O primeiro nome seria o de Dedé, zagueiro do Vasco cotado para o mercado europeu em cerca de até R$ 18 milhões. Uma oferta entre R$ 20 e 25 milhões pode ser irresistível. Nome bastante cotado para Olimpíadas e Copa, tem rentabilidade praticamente garantida para depois de 2014. Eleito o segundo melhor zagueiro das Américas em 2011, viria a se somar a Marcos Gonzalez, eleito à sua frente, formando aquela que seria a melhor zaga das Américas.

Para as laterais, duas jovens revelações que dariam velocidade e fôlego ao time, ambos cotados em R$ 15 milhões: Mário Fernandes, do Grêmio e Alex Sandro, do Porto.

Para a posição de volante, três jogadores com características complementares, todos destacados pela qualidade na saída de jogo: Marcelo Díaz (Un.do Chile, 25 anos, R$ 5 milhões, polivalente, capitão e termômetro da La U de Sampaoli), Casemiro (São Paulo, 20 anos, R$20 milhões) e Fernando (Grêmio, 20 anos, R$10 milhões).

#### [Listagem]
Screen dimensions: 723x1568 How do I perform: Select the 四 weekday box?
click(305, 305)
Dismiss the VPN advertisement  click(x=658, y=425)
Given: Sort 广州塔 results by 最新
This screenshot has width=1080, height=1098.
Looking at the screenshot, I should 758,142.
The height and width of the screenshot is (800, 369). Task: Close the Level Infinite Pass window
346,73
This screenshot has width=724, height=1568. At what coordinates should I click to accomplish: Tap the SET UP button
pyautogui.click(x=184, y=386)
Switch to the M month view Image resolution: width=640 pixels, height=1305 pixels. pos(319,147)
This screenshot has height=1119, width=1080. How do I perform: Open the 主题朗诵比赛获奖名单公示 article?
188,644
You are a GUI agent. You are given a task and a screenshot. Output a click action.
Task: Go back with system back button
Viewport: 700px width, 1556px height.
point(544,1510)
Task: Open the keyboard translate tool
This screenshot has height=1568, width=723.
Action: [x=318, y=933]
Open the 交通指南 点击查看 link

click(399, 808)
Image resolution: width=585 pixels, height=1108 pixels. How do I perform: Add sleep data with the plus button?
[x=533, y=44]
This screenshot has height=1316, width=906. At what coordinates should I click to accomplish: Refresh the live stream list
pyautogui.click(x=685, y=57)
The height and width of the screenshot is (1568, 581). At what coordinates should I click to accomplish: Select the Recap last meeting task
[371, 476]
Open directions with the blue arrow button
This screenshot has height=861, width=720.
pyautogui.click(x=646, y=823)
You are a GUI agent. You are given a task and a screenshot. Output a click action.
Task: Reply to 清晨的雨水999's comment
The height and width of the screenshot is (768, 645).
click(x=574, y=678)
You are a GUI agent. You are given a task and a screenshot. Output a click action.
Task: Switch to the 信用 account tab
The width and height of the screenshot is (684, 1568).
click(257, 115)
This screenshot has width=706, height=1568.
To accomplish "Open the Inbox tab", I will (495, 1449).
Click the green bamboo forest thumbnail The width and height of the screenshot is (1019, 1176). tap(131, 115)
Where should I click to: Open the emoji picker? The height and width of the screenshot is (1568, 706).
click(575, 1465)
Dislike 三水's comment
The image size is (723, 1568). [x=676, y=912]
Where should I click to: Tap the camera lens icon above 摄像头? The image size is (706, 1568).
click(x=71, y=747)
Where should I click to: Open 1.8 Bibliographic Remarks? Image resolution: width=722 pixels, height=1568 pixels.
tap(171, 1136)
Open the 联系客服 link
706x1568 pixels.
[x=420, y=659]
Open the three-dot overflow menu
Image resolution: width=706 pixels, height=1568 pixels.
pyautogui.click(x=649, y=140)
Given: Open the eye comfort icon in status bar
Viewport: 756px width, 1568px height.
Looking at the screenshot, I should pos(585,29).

#### [Tarefa a cumprir]
Transcreva ao pé da letra o trecho do texto sobre as contratações sugeridas, começando em "O primeiro nome" e seguindo até "Sandro, do Porto.".

#### [Solução do problema]
O primeiro nome seria o de Dedé, zagueiro do Vasco cotado para o mercado europeu em cerca de até R$ 18 milhões. Uma oferta entre R$ 20 e 25 milhões pode ser irresistível. Nome bastante cotado para Olimpíadas e Copa, tem rentabilidade praticamente garantida para depois de 2014. Eleito o segundo melhor zagueiro das Américas em 2011, viria a se somar a Marcos Gonzalez, eleito à sua frente, formando aquela que seria a melhor zaga das Américas.

Para as laterais, duas jovens revelações que dariam velocidade e fôlego ao time, ambos cotados em R$ 15 milhões: Mário Fernandes, do Grêmio e Alex Sandro, do Porto.